Perl would be an excellent language to do your NLP extraction work with if you want to do a lot of standard text extraction.
You may want to represent your data as XML or even as RDF graphs (Semantic Web) and for your defined contextual model you can build up relationship and association graphs that most likely will change as you make more and more extractions requests. Deploy it as a restful service as you want to treat it as a resource for documents. You can even link it to taxonomized data sets and faceted searching say using Solr.
Good sources to read are:
Handbook of Computational Linguistics and Natural Language Processing
Foundations of Statistical Natural Language Processing
Information Extraction Applications in Prospect
An Introduction to Language Processing with Perl and Prolog
Speech and Language Processing (Jurafsky)
Text Mining Application Programming
The Text Mining Handbook
Taming Text
Algorithms of Intelligent Web
Building Search Applications
IEEE Journal
Make sure you do a thorough evaluation before deploying such applications/algorithms into production as they can recursively increase your data storage requirements. You could use AWS/Hadoop for clustering, Mahout for large scale classification amongst others. Store your datasets in MongoDB or unstructured dumps into jackrabbit, etc. Try experimenting with prototypes first. There are various archives you can use to base your training on say Reuters corpus, tipster, TREC, etc. You can even check out alchemy API, GATE, UIMA, OpenNLP, etc.

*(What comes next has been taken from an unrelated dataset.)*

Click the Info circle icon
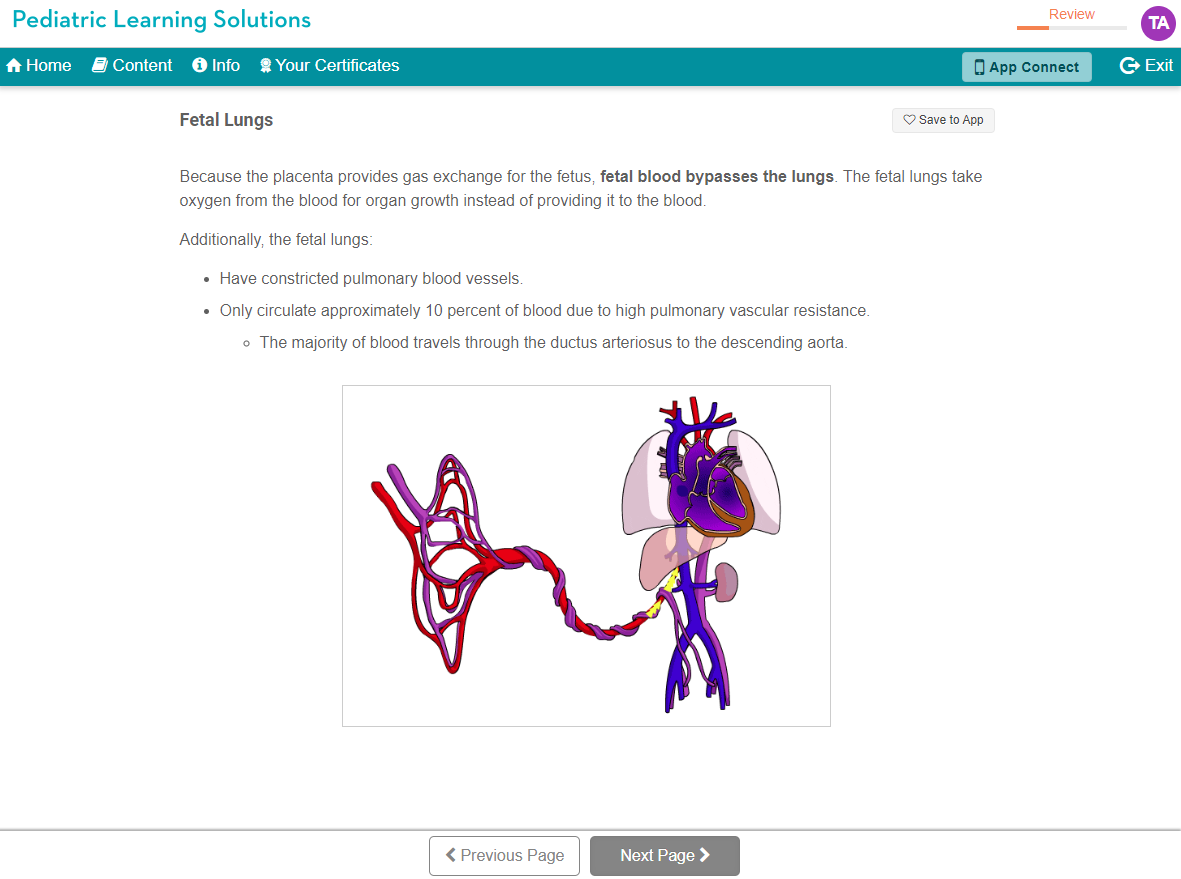The image size is (1181, 879). tap(200, 66)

Building extractions from standard text is easier than say a web document so representation at pre-processing step becomes even more crucial to define what exactly it is you are trying to extract from a standardized document representation.
Standard measures include precision, recall, f1 measure amongst others.

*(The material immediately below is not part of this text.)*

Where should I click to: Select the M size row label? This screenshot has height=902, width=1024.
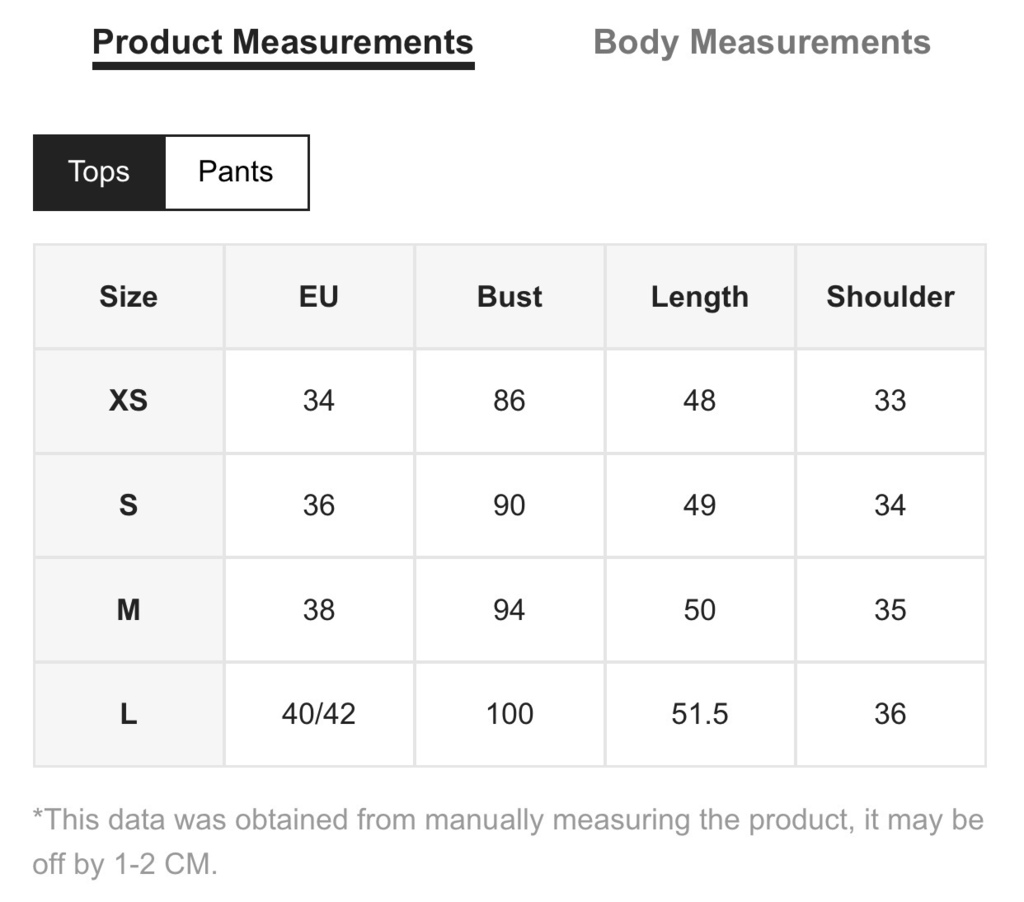129,609
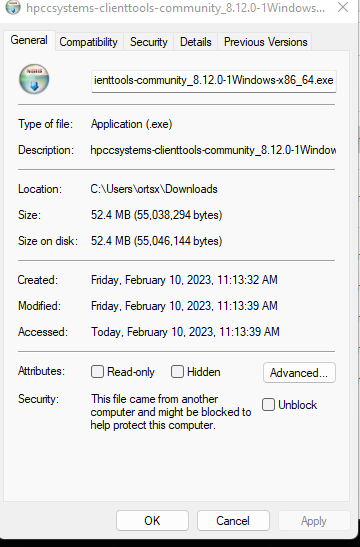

I disagree with the people who recommend reading Programming Collective Intelligence. If you want to do anything of even moderate complexity, you need to be good at applied math and PCI gives you a false sense of confidence. For example, when it talks of SVM, it just says that libSVM is a good way of implementing them.
Now, libSVM is definitely a good package but who cares about packages. What you need to know is why SVM gives the terrific results that it gives and how it is fundamentally different from Bayesian way of thinking ( and how Vapnik is a legend).

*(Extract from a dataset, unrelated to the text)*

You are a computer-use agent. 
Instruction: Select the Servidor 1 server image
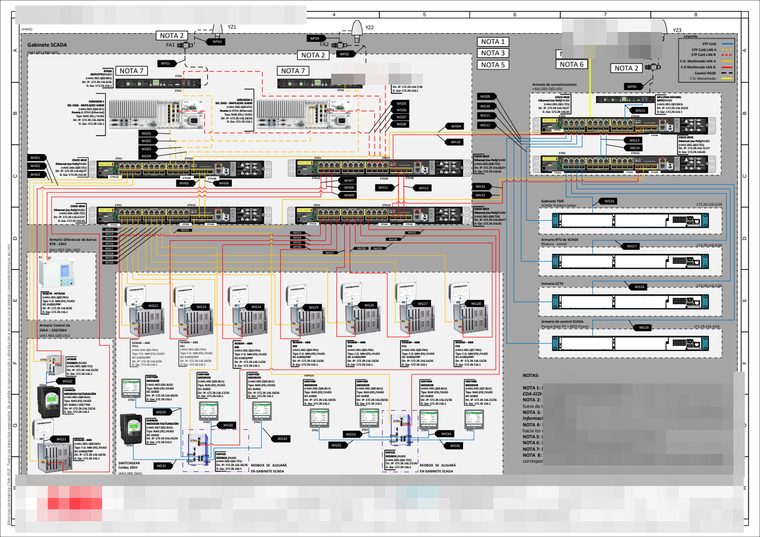coord(158,113)

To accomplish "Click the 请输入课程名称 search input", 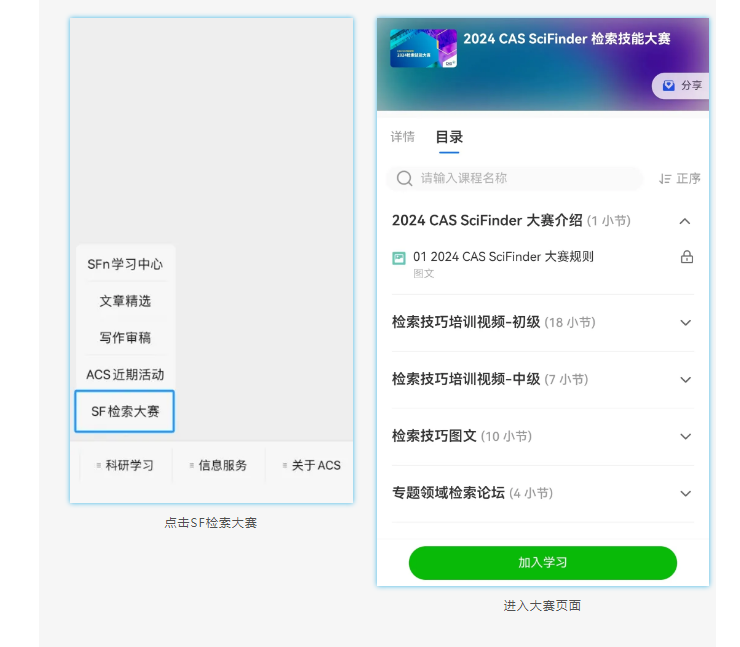I will point(520,179).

IMHO, there is no one solution to it. You should have a good grip on Linear Algebra and probability and Bayesian theory. Bayes, I should add, is as important for this as oxygen for human beings ( its a little exaggerated but you get what I mean, right ?). Also, get a good grip on Machine Learning. Just using other people's work is perfectly fine but the moment you want to know why something was done the way it was, you will have to know something about ML.
Check these two for that :
http://pindancing.blogspot.com/2010/01/learning-about-machine-learniing.html
http://measuringmeasures.com/blog/2010/1/15/learning-about-statistical-learning.html
http://measuringmeasures.com/blog/2010/3/12/learning-about-machine-learning-2nd-ed.html
Okay, now that's three of them :) / Cool
The Wikipedia Information Extraction article is a quick introduction.
At a more academic level, you might want to skim a paper like Integrating Probabilistic Extraction Models and Data Mining to Discover Relations and Patterns in Text.
Take a look here if you need enterprise grade NER service. Developing a NER system (and training sets) is a very time consuming and high skilled task.
This is a little off topic, but you might want to read Programming Collective Intelligence from O'Reilly. It deals indirectly with text information extraction, and it doesn't assume much of a math background.